彼らの英語はミャンマー一難解だったが、とくに奥さんの方が私に興味津々だった。
持っていたガムをくれ、列車の席を教えてくれ、茹でとうもろこしを買ってくれ、うずら卵の殻をむいてくれ、夕日にみとれていると窓際の席を替わってくれた。
そして通じない英語でずーーーっと何か話しかけてきた。
 「この列車はいくら払った?」
と聞かれたので
 「2ドル(約360円)だ」
と言うと、彼らはかなり驚いていた。
現地人料金は、日本円で10円にも満たなかったからだ。

ヤンゴンへ着くと、晩御飯も一緒に食べようということになった。
列車の中でさんざんご馳走になったから、今度は私が何か奢ろうと思ったのだが、それすらも出させてくれなかった。
暗くて道がわからないと言うと、ホテルまで送ってくれた。
 「宿は、一晩いくらだ?外国人は高いんだろう。
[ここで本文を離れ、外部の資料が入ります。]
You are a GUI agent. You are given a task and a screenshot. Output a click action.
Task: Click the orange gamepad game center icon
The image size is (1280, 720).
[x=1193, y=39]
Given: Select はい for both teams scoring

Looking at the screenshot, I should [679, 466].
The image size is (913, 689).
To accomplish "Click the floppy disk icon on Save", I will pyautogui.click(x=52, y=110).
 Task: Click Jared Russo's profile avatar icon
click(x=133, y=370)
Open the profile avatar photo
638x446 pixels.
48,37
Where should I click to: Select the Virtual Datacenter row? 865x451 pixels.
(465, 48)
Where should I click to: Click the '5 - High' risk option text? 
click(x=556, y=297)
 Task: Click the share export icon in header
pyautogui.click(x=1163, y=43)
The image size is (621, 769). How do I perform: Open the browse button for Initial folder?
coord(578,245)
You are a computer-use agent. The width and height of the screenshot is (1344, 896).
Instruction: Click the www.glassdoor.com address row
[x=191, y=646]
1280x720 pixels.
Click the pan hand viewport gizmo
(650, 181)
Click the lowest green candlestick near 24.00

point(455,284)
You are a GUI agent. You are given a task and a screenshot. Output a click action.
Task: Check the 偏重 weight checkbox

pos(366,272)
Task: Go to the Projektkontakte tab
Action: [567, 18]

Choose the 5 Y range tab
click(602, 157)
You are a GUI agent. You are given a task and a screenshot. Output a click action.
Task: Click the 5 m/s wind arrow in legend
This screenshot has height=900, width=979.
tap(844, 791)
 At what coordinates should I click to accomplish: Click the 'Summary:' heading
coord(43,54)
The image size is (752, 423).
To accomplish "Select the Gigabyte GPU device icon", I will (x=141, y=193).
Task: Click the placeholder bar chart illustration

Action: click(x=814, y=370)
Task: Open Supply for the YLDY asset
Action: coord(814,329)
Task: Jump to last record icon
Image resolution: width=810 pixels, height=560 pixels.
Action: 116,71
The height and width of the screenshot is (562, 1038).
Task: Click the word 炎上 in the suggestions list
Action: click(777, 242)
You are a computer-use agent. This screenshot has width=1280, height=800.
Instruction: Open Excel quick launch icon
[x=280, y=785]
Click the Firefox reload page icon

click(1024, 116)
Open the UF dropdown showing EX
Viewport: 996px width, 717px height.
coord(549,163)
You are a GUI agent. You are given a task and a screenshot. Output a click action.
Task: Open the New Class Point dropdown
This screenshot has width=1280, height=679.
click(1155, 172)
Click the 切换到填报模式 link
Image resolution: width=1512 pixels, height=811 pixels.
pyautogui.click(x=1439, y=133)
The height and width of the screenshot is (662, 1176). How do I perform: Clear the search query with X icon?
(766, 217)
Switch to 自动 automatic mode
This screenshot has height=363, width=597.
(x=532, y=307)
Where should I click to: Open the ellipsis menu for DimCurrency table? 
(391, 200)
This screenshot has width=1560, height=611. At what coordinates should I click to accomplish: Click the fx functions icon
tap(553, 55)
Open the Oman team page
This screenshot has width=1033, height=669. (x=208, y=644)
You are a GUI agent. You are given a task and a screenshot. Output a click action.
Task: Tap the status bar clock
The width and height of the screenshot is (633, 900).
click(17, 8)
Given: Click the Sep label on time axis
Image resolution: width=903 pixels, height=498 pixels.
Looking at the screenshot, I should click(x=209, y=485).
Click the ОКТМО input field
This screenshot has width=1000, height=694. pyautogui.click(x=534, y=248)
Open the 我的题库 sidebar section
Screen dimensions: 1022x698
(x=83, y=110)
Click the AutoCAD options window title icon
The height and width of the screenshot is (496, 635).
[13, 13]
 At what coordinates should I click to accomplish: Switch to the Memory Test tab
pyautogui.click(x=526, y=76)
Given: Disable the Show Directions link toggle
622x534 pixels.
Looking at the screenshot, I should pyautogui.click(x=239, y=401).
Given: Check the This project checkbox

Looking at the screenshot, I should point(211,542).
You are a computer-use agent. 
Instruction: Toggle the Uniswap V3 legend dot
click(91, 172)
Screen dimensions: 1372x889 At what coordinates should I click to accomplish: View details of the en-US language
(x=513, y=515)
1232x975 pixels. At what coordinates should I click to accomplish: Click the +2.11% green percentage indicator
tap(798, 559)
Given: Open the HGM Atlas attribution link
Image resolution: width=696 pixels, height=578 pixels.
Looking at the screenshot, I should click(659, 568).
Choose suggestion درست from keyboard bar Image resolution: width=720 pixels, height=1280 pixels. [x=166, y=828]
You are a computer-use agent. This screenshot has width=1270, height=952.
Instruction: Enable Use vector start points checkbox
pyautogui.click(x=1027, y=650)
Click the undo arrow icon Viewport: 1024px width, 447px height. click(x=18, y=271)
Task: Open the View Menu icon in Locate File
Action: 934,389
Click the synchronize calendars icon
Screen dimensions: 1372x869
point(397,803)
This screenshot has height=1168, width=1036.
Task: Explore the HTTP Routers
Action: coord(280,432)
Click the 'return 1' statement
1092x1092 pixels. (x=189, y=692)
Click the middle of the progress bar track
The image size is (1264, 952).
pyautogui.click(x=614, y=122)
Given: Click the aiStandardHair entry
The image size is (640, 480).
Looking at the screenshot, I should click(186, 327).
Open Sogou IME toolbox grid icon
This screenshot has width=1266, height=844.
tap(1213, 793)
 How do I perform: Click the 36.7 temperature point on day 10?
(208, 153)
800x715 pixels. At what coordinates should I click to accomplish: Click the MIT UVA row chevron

」
 「高いよ」
 「そうだろうな・・・5ドル位か?」
 「いや、10ドルだ」
 「え、なんだって?」
 「10ドル」
 「え?え?え?」
あまりの高額に聞き間違ったと思ったようだ。
本当に10ドルだと分かると、彼らはほとんどギョッとしていた。
そしてホテルのフロントで、「ここは本当に10ドルなのか」と尋ねていた。
本当だと分かると、なんだか肩を落として失望さえしている雰囲気でさよならを言った。
10ドルのホテルが、私と彼らの世界を隔てているみたいだった。
でも、
 「忘れないで。私達はトモダチ」
奥さんは念を押すように何度も言った。


余談


ミャンマーからまたしてもバンコクに戻る。
ここで初めて日本料理店に入ってみた。
白いごはんがこんなに美味しいとは。
感動してしまった。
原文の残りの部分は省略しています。